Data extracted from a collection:
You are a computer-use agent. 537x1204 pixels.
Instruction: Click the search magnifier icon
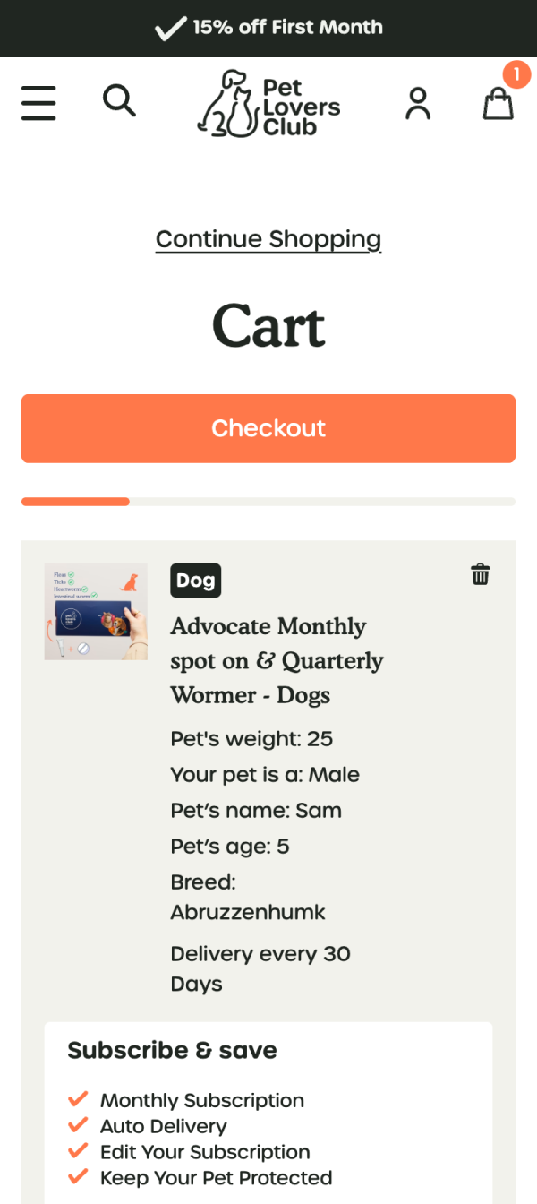(119, 100)
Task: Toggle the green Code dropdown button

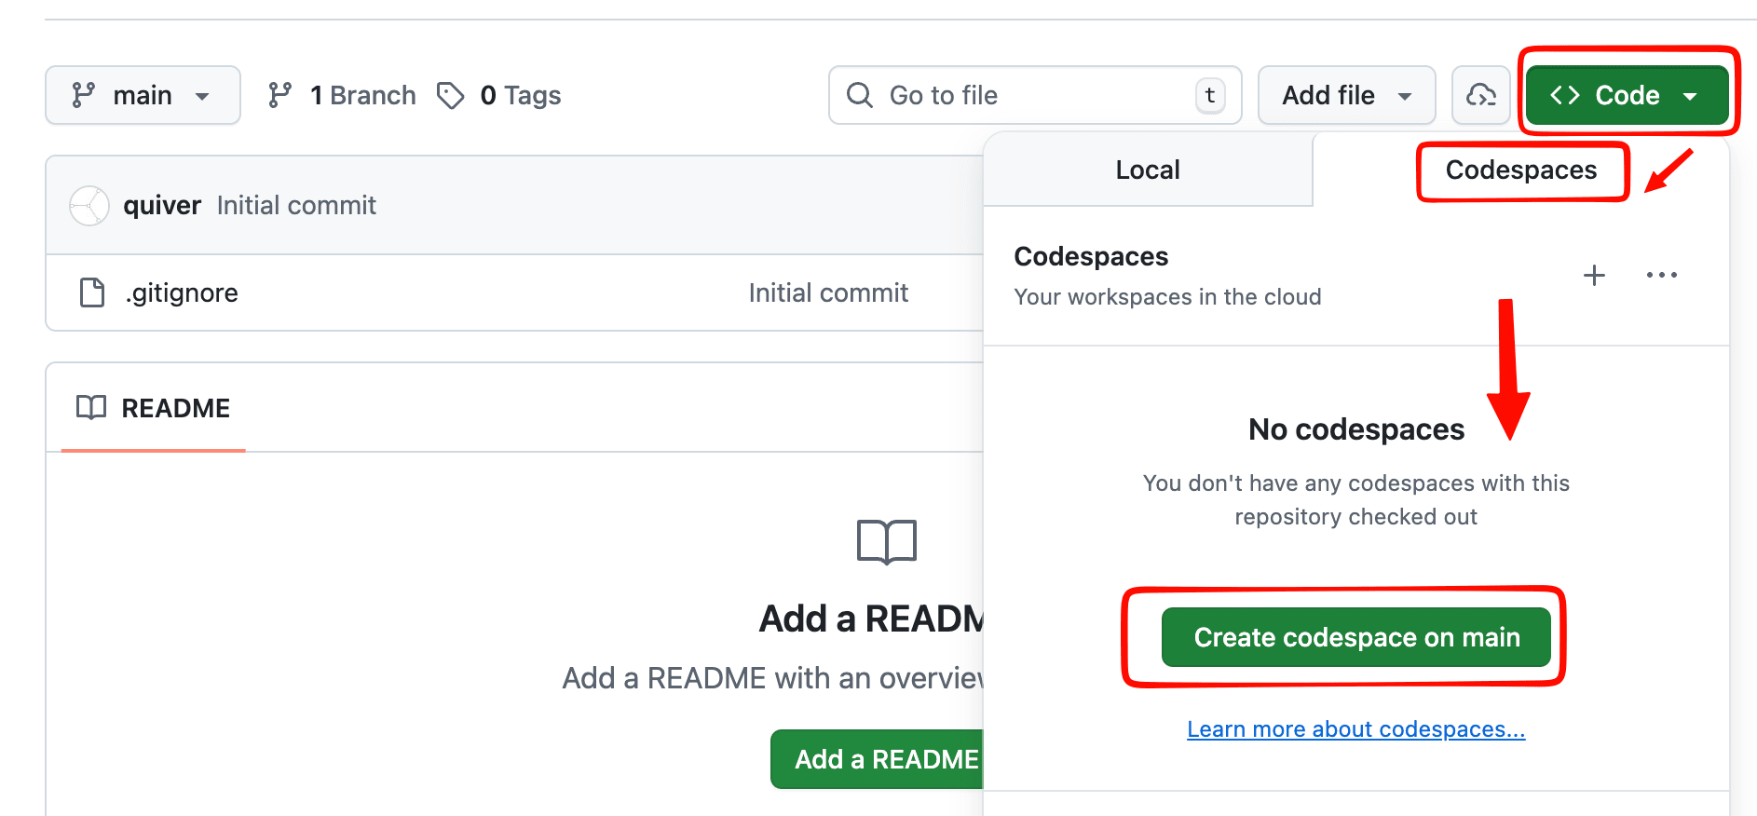Action: 1626,95
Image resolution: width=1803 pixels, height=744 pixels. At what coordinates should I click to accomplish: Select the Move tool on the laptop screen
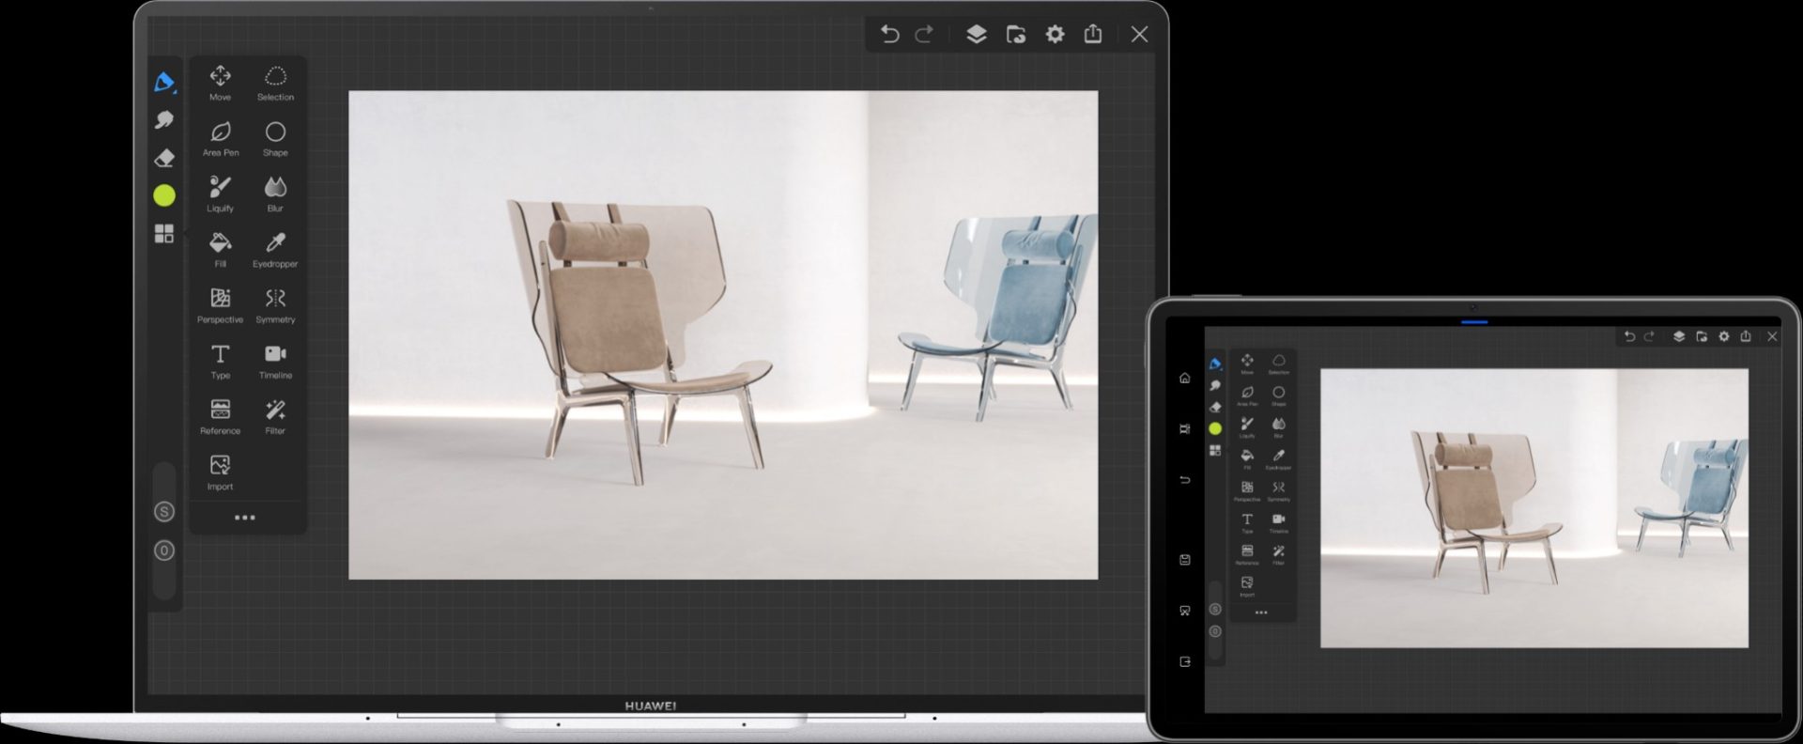tap(220, 82)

▶ [WHAT TO WORK ON]: With pictures omitted, restate word for word every line above from the one containing "Image resolution: width=1803" to the end of the entries.

▶ [EXPECTED OUTPUT]:
Image resolution: width=1803 pixels, height=744 pixels. At what coordinates should I click to accomplish: Select the Move tool on the laptop screen
tap(220, 82)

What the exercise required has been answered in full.